DEATH NYC Street Art Joker Franklin LV Campbell's 7/100 Signed Ltd Ed Print w/COA: Collector Guide - What It Is, What It Is Worth
The Gauntlet Journal

DEATH NYC Street Art Joker Franklin LV Campbell's 7/100 Signed Ltd Ed Print w/COA: Collector Guide - What It Is, What It Is Worth

June 13, 2026

DEATH NYC Joker Franklin LV Campbell’s 7/100 Signed Ltd Ed Print w/COA: Collector Guide — What It Is, What It Is Worth

Three of the most loaded icons in modern visual culture — the Joker, Benjamin Franklin’s face from the hundred-dollar bill, Louis Vuitton’s monogram pattern, and Andy Warhol’s Campbell’s Soup can — collide on a single 18x13-inch sheet of archival stock. This is a hand-signed, individually numbered Death NYC limited edition print, edition of 50-100 copies, with a gold embossed certificate of authenticity included. It retails at $100. What you are holding, or considering buying, is a compressed argument about money, luxury, chaos, and the absurdity of consumer capitalism — all in one aggressively funny image. It is entry-level street art with a provenance chain that serious collectors recognize.

The Cultural Collision

Death NYC built this print by stacking four source materials that have no business being in the same frame. Benjamin Franklin’s portrait from the $100 bill is the base — American capitalism at its most ceremonial. Layered over it is the Louis Vuitton LV monogram, the international shorthand for luxury status and aspirational spending. The Campbell’s Soup graphic, Warhol’s most famous readymade, enters as the third element: it is consumer culture rendered as fine art, or fine art rendered as consumer culture, depending on how you read it. And the Joker — DC’s anarchist, Batman’s nemesis, the character who literally burns a pile of money in the movies — presides over all of it.

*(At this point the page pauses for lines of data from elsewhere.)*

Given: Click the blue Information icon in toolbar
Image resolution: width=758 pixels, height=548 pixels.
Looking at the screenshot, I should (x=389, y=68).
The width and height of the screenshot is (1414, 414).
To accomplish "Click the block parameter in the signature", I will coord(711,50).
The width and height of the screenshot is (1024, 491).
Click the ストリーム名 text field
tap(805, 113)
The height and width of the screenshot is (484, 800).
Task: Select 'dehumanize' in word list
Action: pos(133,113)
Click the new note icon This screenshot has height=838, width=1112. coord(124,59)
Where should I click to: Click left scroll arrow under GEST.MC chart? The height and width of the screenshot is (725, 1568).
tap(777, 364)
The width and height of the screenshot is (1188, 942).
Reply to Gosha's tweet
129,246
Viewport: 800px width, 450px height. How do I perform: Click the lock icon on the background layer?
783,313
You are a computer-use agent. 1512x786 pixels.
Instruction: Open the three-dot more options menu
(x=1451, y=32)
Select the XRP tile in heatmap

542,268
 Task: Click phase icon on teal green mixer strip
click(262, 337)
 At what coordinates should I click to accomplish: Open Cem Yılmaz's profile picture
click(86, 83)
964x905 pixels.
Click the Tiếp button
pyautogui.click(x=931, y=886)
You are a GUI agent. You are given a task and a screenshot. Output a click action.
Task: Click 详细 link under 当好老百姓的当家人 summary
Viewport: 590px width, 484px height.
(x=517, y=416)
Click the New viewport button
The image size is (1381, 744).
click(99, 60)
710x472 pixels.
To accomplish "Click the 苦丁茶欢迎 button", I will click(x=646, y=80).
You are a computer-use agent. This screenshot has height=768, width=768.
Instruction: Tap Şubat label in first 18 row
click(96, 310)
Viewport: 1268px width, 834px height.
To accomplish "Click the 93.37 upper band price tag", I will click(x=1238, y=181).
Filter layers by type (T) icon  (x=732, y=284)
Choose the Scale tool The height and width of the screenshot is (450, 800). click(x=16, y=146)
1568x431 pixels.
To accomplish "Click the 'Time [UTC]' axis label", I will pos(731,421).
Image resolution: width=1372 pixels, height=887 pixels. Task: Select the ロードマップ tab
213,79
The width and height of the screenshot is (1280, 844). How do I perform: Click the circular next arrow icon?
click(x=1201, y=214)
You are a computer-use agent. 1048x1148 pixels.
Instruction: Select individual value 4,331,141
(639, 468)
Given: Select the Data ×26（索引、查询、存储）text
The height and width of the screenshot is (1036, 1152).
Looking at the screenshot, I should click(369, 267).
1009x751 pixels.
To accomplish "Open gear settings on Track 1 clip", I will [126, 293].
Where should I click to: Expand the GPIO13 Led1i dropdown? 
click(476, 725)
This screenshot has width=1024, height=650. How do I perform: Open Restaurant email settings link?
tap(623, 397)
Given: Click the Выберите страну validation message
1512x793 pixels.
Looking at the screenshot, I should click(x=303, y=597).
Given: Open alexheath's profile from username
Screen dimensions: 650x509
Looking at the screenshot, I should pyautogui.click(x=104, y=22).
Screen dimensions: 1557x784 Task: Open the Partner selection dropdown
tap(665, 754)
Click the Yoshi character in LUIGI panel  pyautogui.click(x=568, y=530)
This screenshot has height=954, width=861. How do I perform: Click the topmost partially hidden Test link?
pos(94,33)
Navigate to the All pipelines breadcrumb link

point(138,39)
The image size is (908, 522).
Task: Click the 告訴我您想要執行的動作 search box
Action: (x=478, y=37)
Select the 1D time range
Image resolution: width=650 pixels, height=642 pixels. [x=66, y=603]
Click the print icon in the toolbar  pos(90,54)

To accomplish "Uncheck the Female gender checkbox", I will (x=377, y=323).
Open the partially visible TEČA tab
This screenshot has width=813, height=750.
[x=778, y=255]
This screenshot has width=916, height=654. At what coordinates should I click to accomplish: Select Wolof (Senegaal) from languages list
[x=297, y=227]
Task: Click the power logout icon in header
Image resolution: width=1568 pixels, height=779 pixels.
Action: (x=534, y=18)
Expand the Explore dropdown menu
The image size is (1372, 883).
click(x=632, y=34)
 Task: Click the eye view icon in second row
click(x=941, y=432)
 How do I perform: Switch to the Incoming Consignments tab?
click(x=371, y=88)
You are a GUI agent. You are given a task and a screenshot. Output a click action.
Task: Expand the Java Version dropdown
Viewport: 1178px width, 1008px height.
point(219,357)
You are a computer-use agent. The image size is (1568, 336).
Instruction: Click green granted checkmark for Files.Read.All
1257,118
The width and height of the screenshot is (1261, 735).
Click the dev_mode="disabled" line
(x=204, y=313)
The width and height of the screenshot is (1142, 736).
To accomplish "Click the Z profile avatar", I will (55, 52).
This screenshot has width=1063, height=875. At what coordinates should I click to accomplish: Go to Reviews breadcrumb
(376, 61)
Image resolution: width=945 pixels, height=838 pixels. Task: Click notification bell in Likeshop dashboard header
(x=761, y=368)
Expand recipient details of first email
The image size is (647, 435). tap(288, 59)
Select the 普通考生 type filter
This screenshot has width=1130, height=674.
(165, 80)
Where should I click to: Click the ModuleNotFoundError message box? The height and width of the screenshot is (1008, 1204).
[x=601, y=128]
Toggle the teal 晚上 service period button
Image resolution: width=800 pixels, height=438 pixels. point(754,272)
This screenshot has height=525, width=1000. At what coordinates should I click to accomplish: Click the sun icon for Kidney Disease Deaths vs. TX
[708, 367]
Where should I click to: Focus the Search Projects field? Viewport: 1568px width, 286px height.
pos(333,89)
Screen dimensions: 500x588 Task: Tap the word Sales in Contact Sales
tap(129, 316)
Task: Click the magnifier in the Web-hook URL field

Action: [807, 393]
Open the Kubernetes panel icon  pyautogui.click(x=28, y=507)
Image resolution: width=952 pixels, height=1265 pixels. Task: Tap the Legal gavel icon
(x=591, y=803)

The collision is intentional and coherent. The Joker asking “why so serious?” over a hundred-dollar bill covered in LV logos and a soup can label is a direct visual joke about luxury worship. It says the things people treat as high value — currency, designer goods, celebrity art — are equally arbitrary, equally absurd. The image is striking because every element is hyper-recognizable, and the mashup lands the moment you see it. There is no ambiguity about what is depicted. That clarity is part of Death NYC’s visual strategy: maximum legibility, maximum provocation.

Death NYC: The Artist

Death NYC is an anonymous street artist who began working around 2010–2012, operating primarily out of New York City. The identity has never been confirmed publicly, which is a deliberate choice — the anonymity keeps the focus on the work and the commentary rather than the personality. The influences are clear: Banksy’s willingness to put high-concept political critique into low-cost accessible formats, Warhol’s elevation of commercial imagery into gallery-worthy art, and Basquiat’s raw collision of cultural symbols. Like those predecessors, Death NYC works in the gap between fine art and mass culture, making pieces that read as both simultaneously.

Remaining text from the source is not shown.